• [WHAT YOU NEED TO DO]:
What is expected is a word-for-word copy of all the entries.

*** RECORD EXCERPTS

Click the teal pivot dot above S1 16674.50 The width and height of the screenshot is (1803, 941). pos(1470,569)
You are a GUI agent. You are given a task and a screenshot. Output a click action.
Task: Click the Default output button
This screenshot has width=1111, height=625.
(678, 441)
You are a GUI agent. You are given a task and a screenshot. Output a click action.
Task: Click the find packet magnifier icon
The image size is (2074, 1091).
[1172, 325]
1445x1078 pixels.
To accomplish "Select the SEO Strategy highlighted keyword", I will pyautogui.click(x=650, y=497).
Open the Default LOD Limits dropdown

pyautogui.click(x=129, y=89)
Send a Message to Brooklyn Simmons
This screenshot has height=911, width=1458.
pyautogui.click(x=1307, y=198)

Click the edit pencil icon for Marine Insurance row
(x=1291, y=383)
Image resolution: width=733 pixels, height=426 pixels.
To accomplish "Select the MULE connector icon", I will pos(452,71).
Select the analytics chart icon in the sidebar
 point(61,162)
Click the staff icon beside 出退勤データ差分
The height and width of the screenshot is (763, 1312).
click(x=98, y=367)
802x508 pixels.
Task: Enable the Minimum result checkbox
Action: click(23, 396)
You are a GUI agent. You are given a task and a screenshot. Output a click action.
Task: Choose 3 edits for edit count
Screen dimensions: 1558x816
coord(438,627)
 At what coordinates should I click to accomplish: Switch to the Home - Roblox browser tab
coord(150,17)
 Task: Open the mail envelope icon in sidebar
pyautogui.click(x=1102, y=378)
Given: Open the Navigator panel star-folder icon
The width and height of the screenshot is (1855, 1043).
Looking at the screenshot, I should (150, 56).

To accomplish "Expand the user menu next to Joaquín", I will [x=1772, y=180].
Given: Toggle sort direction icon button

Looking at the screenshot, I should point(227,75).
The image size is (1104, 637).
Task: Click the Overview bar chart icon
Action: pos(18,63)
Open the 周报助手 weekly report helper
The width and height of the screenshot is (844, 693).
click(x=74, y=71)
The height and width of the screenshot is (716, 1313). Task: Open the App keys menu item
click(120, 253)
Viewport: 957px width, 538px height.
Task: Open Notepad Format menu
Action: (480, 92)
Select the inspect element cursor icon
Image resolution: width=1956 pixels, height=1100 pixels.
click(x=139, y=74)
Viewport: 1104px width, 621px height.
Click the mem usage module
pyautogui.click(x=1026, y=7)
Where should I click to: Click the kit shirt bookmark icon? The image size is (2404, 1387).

******

• [EXERCISE RESULT]:
Click the teal pivot dot above S1 16674.50 The width and height of the screenshot is (1803, 941). pos(1470,569)
You are a GUI agent. You are given a task and a screenshot. Output a click action.
Task: Click the Default output button
This screenshot has width=1111, height=625.
(678, 441)
You are a GUI agent. You are given a task and a screenshot. Output a click action.
Task: Click the find packet magnifier icon
The image size is (2074, 1091).
[1172, 325]
1445x1078 pixels.
To accomplish "Select the SEO Strategy highlighted keyword", I will pyautogui.click(x=650, y=497).
Open the Default LOD Limits dropdown

pyautogui.click(x=129, y=89)
Send a Message to Brooklyn Simmons
This screenshot has height=911, width=1458.
pyautogui.click(x=1307, y=198)

Click the edit pencil icon for Marine Insurance row
(x=1291, y=383)
Image resolution: width=733 pixels, height=426 pixels.
To accomplish "Select the MULE connector icon", I will pos(452,71).
Select the analytics chart icon in the sidebar
 point(61,162)
Click the staff icon beside 出退勤データ差分
The height and width of the screenshot is (763, 1312).
click(x=98, y=367)
802x508 pixels.
Task: Enable the Minimum result checkbox
Action: click(23, 396)
You are a GUI agent. You are given a task and a screenshot. Output a click action.
Task: Choose 3 edits for edit count
Screen dimensions: 1558x816
coord(438,627)
 At what coordinates should I click to accomplish: Switch to the Home - Roblox browser tab
coord(150,17)
 Task: Open the mail envelope icon in sidebar
pyautogui.click(x=1102, y=378)
Given: Open the Navigator panel star-folder icon
The width and height of the screenshot is (1855, 1043).
Looking at the screenshot, I should (150, 56).

To accomplish "Expand the user menu next to Joaquín", I will [x=1772, y=180].
Given: Toggle sort direction icon button

Looking at the screenshot, I should point(227,75).
The image size is (1104, 637).
Task: Click the Overview bar chart icon
Action: pos(18,63)
Open the 周报助手 weekly report helper
The width and height of the screenshot is (844, 693).
click(x=74, y=71)
The height and width of the screenshot is (716, 1313). Task: Open the App keys menu item
click(120, 253)
Viewport: 957px width, 538px height.
Task: Open Notepad Format menu
Action: (480, 92)
Select the inspect element cursor icon
Image resolution: width=1956 pixels, height=1100 pixels.
click(x=139, y=74)
Viewport: 1104px width, 621px height.
Click the mem usage module
pyautogui.click(x=1026, y=7)
Where should I click to: Click the kit shirt bookmark icon? The image size is (2404, 1387).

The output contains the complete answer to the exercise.